WHAT IS NEEDED:
Copy out each line in the listing below where the word "computer" appears.

START DATA LISTING

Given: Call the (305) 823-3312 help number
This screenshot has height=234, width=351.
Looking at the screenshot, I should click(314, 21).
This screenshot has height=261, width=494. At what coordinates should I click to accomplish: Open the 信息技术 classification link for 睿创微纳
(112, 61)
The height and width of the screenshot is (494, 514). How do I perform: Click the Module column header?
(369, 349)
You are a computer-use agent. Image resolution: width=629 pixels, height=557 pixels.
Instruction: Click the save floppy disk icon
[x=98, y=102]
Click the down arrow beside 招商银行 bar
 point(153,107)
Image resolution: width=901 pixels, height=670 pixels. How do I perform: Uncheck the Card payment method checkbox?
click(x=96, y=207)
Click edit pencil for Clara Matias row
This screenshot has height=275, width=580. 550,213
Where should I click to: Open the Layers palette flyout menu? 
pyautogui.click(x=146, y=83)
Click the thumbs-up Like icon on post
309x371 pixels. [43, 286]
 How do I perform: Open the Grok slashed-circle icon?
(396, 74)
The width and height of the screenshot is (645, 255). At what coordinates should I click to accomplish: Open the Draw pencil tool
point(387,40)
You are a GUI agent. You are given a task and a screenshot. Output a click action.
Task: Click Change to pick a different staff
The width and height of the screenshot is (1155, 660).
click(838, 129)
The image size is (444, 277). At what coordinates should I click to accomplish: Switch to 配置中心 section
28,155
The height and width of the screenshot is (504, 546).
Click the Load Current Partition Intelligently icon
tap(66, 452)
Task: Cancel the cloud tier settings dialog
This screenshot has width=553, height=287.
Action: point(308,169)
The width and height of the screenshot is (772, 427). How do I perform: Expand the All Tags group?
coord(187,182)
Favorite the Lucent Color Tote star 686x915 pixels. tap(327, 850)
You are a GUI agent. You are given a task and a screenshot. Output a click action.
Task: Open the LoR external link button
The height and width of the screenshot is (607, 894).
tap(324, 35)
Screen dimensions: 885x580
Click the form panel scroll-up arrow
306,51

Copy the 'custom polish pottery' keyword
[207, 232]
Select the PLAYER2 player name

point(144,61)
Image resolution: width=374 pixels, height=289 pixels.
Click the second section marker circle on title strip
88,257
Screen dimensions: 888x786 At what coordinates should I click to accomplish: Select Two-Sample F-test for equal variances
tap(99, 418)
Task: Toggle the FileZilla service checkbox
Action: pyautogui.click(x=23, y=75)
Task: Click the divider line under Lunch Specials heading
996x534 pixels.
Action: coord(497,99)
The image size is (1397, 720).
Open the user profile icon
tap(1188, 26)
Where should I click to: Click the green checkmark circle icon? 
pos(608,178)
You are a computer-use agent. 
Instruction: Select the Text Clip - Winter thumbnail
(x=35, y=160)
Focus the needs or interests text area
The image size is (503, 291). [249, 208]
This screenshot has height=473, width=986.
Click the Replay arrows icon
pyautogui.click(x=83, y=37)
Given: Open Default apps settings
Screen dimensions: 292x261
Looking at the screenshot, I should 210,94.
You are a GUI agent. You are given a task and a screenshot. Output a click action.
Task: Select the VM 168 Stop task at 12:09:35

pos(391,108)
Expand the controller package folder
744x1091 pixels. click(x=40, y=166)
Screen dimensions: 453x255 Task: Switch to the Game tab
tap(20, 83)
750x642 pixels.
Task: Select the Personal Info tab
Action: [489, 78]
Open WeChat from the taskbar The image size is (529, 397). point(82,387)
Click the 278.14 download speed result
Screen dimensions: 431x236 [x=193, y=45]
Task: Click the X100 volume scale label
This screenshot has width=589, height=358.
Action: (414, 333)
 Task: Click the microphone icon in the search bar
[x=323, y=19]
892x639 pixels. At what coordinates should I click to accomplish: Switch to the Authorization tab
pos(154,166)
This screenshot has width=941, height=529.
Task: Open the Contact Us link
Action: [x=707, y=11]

END DATA LISTING

WORKED SOLUTION:
You are a computer-use agent. Image resolution: width=629 pixels, height=557 pixels.
You are a computer-use agent. 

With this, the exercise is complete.